======== Source extract ========

Anyway, when he left for New York he got lucky. He had a number for a friend of a friend who turned out to be the aforementioned Johnny One Eye. Johnny ran a bicycle messaging company and gave Geary a job even though it turned out the teenager wasn't very good at it – even when his bike hadn't been stolen (a weekly experience). "It was a very rough time. It was a very dangerous place."

"The other side of that," he adds, "was it was desperately creative. Tons of artists, poets and musicians. This great clan of lunatics knocking about the place and they were fantastic to be around.

"It was very welcoming and it allowed you to look around and go, 'Oh my God there are these other possibilities and these other ways to be. Every conversation would nearly end with someone throwing you a book and going, 'Jesus, you've got to read that.'

"And at that time people didn't have that firewall around them. So you'd be sitting there getting your bread and milk with everyone else. Lou Reed would be there or Allan Ginsberg. Those guys were just knocking around the neighbourhood."

Who was the 16-year-old boy who washed up in the East Village then? "I think I was desperately curious. I had some adventure. I was a nervous kid in some ways but I must have had some curiosity about the world and how it operates."

He didn't stick it as a bicycle messenger. There were other jobs. Building sites and the like. But he ended up working in a Zydeco club in midtown where he ran into a guy who was opening up a cafe "in this sh***y little place on St Mark's Place," with a stake of $11,000 and no alcohol licence.

That "sh***y little place" turned out to be the Sin-e and Geary ended up running it, the first of a number of venues he'd run. St Mark's is one of the legendary hipster streets in New York and in its time Sin-e became hipster central. Passing British and Irish musicians would pop in and play. He remembers Sinead O'Connor duetting with Marianne Faithfull there. "And if you weren't there you missed it. Nobody had cameras. We ran that for a good seven years which was pretty remarkable."

Geary would go to the cafe in the morning, have a nap in the afternoon and then come back before closing the place in the early hours of the morning, at which point everyone would troop across the street to a place called Stingy Lulu's where all the drag queens hung out for breakfast.

"Then you'd walk out and someone would have been shot up the street. There were a lot of junkies around. The crack epidemic was in full swing. Aids was enormous. A lot of people we knew just didn't make it for all those reasons."

Sin-e was also the place where the late Jeff Buckley got his start. "He played every week there for over a year. He was always brilliant but you knew he was working out his thing. There'd be three, four people watching him some nights. There'd be no interest. He was doing his apprenticeship.

In 1993 Buckley recorded his EP Live At Sin-e in the cafe. "I think he insisted on it," suggests Geary. "He knew the room so well. He felt comfortable there. He felt safe. He was a very nervous performer. He was very shy."

Within a year Buckley would release Grace, become a young meteor and soar before drowning in the Mississippi River in 1997. "Someone was telling me he'd be 50 this year. That's amazing, isn't it?"

Buckley wasn't the only one getting noticed though. I need to mention the name Madonna to you, Karl. "I figured you would," he says unhappily. "It's one of the least interesting things I get asked about the most."

For those who don't remember, in 1992 the most famous and at the time lusted after pop star in the world teamed up with photographer Steven Meisel to release a book of photographs entitled Sex, which came in a sealed envelope. If you still have a copy you will find inside a picture of a long-haired teenage Geary kissing a topless Madonna.

======== Information shown ========

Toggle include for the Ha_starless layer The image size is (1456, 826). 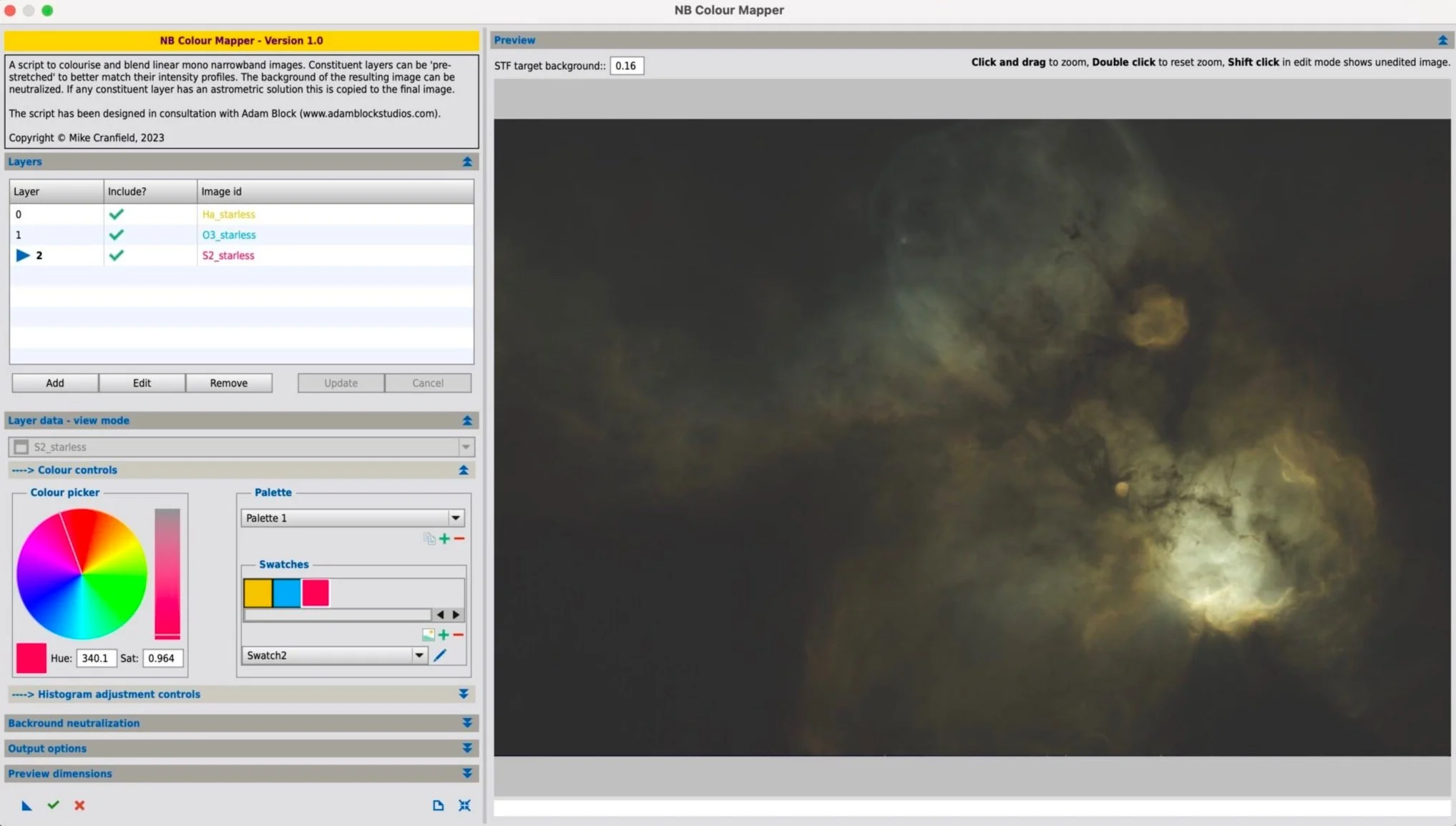pyautogui.click(x=117, y=214)
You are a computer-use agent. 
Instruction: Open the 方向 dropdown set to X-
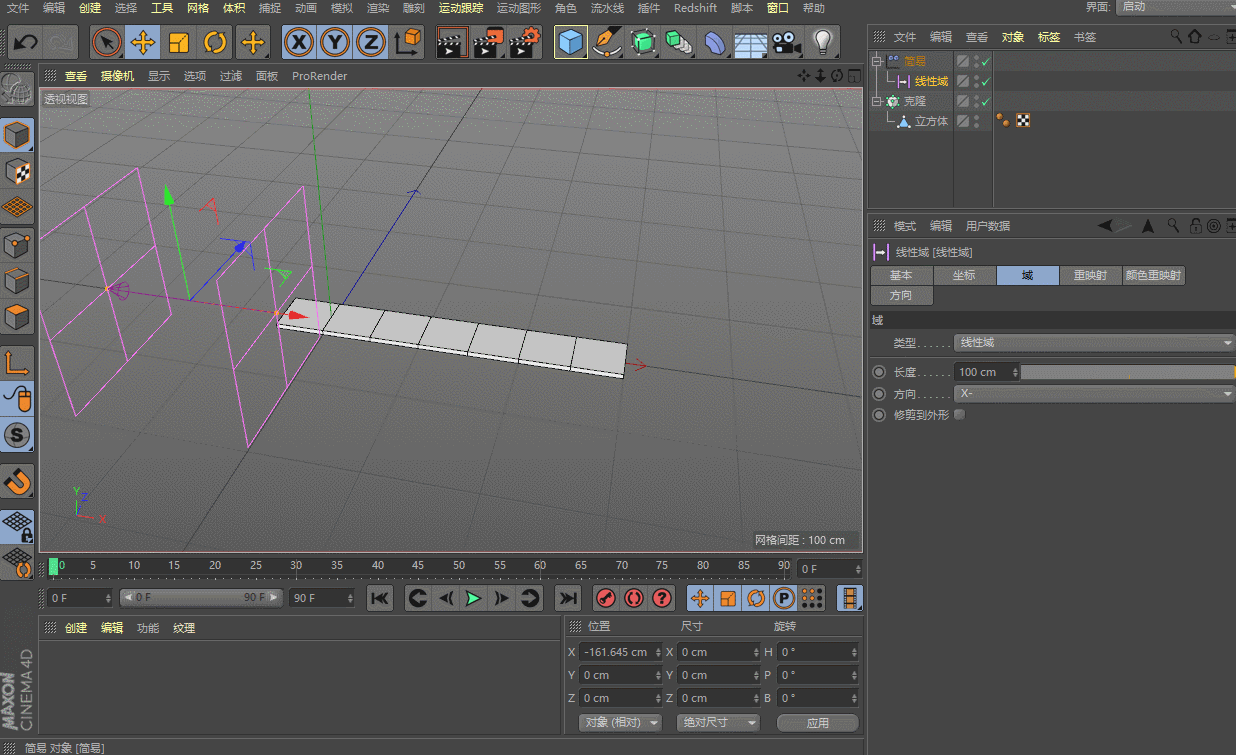pyautogui.click(x=1095, y=394)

========

Written request 1 – In the Sin-e excerpt, why does Geary think Buckley insisted on recording his EP in the cafe? Answer in one to three sentences.
Written request 2 – Reproduce word for word the part of the Sin-e excerpt starting at "Geary would go" and ending at "out for breakfast.".

Complete response 1 – Geary thinks Buckley insisted on recording there because he knew the room so well and felt comfortable and safe in it. Geary describes him as a very nervous and very shy performer.

Complete response 2 –
Geary would go to the cafe in the morning, have a nap in the afternoon and then come back before closing the place in the early hours of the morning, at which point everyone would troop across the street to a place called Stingy Lulu's where all the drag queens hung out for breakfast.